The experiments were run on a Mac with a 3.66 GHz Intel QuadCore processor, 8GB of RAM running Mac OSX 10.10. For each categorical dataset, we run 300 times per algorithm. We provide the parameter k equals to the number of classes in each dataset. The performance of three evaluation metrics are calculated by the average after 300 times of running. The weighting exponent \(\beta \) was set to 8 as experimentally recommended in Huang et al. (2005).

As we can see from Tables 2, 3 and 4, the proposed clustering method produces the best results in eight out of ten datasets in purity and NMI indexes, and in seven out of ten datasets in adjusted rand index. Comparing the performance of k-representatives and M-k-representatives, we can see that the new dissimilarity measure has yielded better results, especially in NMI and adjusted rand index. Similarly, by comparing the performance of M-k-Centers and the proposed algorithm, it is shown that our kernel-based concept of cluster centers has significantly improved the clustering performance in comparison to the kernel-based concept of cluster centers previously defined in Chen and Wang (2013).
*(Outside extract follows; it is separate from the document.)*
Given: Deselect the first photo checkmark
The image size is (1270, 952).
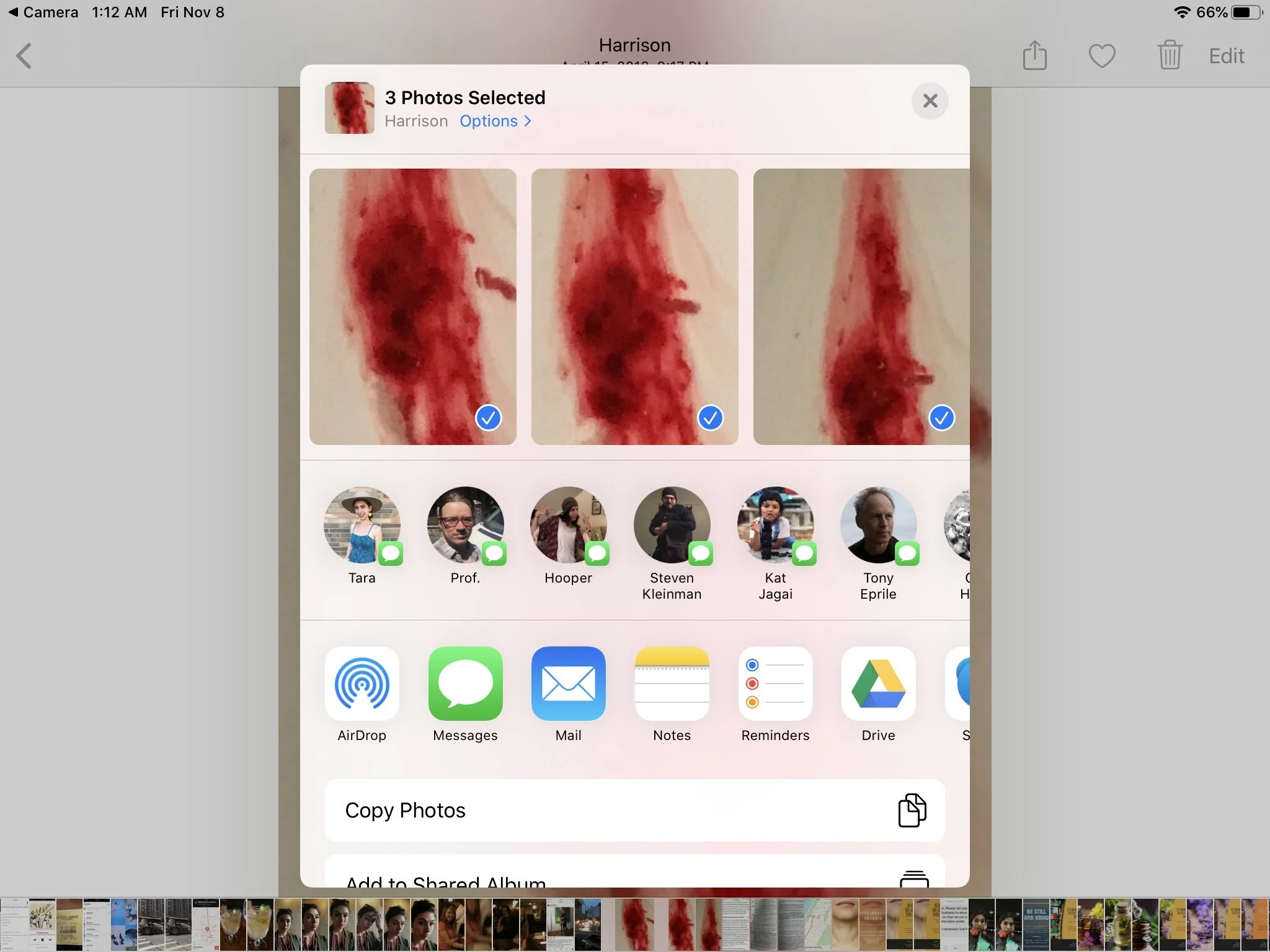Looking at the screenshot, I should point(489,418).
In conclusion, the new approach has been proved to enhance the performance of previously developed k-means like algorithms for clustering categorical data.

Table 2 Purity results of categorical dataset algorithms
Table 3 NMI results of categorical dataset algorithms
Table 4 Adjusted rand index results of categorical dataset algorithms

5 Conclusions

In this paper, we have introduced a new k-means like method for clustering categorical data based on an information theoretic based dissimilarity measure and a kernel density estimate-based concept of cluster centers for categorical objects. Several variations of the proposed clustering method have been also examined. The experimental results on real world datasets from UCI Machine Learning Repository have shown that the proposed clustering method outperformed the k-means like algorithms previously developed for clustering categorical data.

For the future work, we are planning to extend the proposed approach to the problem of clustering mixed numeric and categorical datasets as well as fuzzy clustering. Applications of the developed clustering methods in such areas as chemical compounds analysis, DNA sequences analysis, social networks analysis, and patient similarity for treatment regimen discovery are also subjects of our future studies.